_What the task asks_
Write out the entries, please, from the line containing "You are a computer-use agent. Viewport: 933px" through their final line, exactly and with nothing else.

_Exercise input_
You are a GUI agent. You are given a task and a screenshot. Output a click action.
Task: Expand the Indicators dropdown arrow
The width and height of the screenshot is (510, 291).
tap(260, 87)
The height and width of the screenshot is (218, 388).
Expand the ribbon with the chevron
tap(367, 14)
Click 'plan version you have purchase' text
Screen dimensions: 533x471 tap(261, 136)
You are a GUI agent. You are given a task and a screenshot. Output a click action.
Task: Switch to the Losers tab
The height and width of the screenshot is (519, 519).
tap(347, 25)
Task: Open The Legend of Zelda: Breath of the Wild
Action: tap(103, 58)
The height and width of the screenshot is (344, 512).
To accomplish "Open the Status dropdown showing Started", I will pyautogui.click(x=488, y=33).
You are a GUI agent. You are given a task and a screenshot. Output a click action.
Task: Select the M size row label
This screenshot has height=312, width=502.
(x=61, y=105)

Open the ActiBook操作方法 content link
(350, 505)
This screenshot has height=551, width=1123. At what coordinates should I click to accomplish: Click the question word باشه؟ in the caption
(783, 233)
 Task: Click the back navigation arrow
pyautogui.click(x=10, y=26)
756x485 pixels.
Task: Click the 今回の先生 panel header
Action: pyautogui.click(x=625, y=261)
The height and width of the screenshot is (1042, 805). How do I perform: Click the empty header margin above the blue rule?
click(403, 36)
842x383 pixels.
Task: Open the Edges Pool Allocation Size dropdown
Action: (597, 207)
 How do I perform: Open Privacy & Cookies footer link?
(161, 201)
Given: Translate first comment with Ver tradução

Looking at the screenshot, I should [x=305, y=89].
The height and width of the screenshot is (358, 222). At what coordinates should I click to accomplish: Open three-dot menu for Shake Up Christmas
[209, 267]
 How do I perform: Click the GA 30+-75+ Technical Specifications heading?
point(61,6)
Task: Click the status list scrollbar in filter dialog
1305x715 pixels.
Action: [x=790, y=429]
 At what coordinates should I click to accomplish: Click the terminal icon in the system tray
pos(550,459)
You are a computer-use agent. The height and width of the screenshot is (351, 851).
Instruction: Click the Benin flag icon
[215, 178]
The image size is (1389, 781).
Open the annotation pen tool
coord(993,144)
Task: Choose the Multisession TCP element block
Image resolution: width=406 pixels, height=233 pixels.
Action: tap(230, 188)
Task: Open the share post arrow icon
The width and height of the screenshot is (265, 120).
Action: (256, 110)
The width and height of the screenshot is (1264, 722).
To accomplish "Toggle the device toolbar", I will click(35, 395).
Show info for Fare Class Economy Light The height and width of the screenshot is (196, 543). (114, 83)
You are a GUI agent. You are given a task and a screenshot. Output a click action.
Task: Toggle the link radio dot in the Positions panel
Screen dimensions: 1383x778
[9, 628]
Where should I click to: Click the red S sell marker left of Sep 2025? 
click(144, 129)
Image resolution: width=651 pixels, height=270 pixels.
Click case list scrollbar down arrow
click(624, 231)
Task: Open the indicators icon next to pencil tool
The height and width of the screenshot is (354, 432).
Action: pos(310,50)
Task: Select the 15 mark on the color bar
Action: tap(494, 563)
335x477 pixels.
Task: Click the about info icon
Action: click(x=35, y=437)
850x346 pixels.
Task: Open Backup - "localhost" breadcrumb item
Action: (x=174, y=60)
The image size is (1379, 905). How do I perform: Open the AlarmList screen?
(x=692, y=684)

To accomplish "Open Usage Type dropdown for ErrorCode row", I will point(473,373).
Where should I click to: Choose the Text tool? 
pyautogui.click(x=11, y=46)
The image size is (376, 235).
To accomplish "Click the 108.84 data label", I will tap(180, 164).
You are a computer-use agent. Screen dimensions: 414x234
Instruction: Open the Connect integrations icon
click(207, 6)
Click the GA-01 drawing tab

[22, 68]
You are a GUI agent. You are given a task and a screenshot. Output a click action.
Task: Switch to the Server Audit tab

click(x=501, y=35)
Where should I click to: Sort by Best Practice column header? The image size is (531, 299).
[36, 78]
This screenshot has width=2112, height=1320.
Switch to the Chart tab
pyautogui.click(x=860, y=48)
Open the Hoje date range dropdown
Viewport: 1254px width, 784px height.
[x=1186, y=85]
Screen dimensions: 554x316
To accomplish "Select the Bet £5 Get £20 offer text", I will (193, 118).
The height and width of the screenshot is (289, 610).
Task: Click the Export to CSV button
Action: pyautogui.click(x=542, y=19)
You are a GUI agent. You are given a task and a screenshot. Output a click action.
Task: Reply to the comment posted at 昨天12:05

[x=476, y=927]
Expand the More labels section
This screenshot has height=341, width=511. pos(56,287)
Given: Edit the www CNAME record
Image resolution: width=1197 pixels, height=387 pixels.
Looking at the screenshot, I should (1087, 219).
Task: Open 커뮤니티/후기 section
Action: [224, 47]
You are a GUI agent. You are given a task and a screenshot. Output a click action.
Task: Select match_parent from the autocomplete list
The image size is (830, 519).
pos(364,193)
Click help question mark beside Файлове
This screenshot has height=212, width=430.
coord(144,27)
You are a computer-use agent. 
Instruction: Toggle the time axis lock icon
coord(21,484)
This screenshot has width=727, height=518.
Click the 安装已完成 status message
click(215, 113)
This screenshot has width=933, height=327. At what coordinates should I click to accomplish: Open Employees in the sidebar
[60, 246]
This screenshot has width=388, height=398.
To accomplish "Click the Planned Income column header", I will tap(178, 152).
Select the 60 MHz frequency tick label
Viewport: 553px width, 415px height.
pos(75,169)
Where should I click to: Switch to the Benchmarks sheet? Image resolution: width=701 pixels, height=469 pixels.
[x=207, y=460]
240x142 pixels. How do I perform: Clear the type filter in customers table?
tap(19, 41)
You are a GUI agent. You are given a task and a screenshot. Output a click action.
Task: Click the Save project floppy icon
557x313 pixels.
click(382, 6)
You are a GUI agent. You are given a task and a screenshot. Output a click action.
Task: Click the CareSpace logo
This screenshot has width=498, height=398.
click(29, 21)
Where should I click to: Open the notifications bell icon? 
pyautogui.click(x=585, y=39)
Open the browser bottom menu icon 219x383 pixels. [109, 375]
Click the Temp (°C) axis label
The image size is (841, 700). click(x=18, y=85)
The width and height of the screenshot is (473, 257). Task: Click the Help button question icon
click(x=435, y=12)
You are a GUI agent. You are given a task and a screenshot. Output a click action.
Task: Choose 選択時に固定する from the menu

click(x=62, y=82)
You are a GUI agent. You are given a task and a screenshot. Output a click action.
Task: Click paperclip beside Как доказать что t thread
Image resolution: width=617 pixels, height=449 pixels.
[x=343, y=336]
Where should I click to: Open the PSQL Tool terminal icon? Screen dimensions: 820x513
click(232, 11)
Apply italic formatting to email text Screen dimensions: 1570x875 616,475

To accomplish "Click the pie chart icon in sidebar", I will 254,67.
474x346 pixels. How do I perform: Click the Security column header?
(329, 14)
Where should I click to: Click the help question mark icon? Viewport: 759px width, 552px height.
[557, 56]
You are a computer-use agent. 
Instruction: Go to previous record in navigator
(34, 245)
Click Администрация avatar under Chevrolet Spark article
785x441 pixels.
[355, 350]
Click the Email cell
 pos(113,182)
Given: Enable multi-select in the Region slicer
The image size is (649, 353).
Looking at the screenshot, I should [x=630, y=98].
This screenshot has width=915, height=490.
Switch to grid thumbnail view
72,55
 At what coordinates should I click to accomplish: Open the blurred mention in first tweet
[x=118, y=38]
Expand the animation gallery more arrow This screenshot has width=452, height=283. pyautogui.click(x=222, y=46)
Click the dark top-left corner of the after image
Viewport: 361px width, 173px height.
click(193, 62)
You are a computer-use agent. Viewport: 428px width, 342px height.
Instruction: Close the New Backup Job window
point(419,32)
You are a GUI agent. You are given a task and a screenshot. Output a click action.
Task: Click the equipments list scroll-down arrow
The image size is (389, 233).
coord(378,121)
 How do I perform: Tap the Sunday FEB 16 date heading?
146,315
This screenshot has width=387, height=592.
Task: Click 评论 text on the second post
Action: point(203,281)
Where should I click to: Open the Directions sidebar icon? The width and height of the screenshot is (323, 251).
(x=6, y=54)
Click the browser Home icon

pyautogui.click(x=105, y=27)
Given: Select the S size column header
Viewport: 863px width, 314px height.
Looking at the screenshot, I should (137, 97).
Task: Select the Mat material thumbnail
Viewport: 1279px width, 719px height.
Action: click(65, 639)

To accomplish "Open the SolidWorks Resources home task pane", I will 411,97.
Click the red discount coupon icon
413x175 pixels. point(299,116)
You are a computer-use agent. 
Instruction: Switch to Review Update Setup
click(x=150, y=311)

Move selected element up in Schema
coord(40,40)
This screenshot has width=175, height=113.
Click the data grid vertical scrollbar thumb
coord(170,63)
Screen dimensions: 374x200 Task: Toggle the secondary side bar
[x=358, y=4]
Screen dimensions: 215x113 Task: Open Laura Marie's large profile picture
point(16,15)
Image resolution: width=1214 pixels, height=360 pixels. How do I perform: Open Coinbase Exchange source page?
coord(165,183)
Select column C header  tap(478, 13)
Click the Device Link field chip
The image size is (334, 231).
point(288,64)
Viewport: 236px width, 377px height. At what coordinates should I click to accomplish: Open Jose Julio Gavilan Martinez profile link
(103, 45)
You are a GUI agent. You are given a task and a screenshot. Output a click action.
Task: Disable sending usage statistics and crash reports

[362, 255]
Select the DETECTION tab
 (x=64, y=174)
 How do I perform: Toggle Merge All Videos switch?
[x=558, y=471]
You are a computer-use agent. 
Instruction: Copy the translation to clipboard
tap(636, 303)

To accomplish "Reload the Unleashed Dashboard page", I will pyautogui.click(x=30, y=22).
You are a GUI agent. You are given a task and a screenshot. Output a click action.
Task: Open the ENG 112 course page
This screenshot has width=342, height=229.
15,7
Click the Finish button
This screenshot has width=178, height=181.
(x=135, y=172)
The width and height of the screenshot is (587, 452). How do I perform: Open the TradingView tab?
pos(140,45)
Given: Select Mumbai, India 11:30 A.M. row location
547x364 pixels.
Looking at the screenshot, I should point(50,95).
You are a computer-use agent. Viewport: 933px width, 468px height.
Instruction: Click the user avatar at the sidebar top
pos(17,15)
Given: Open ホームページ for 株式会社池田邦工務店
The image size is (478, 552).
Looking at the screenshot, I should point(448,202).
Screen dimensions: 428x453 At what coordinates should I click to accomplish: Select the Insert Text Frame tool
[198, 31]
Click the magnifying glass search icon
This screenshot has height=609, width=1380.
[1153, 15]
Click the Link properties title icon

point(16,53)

_Expected answer_
You are a computer-use agent. Viewport: 933px width, 468px height.
Instruction: Click the user avatar at the sidebar top
pos(17,15)
Given: Open ホームページ for 株式会社池田邦工務店
The image size is (478, 552).
Looking at the screenshot, I should point(448,202).
Screen dimensions: 428x453 At what coordinates should I click to accomplish: Select the Insert Text Frame tool
[198, 31]
Click the magnifying glass search icon
This screenshot has height=609, width=1380.
[1153, 15]
Click the Link properties title icon

point(16,53)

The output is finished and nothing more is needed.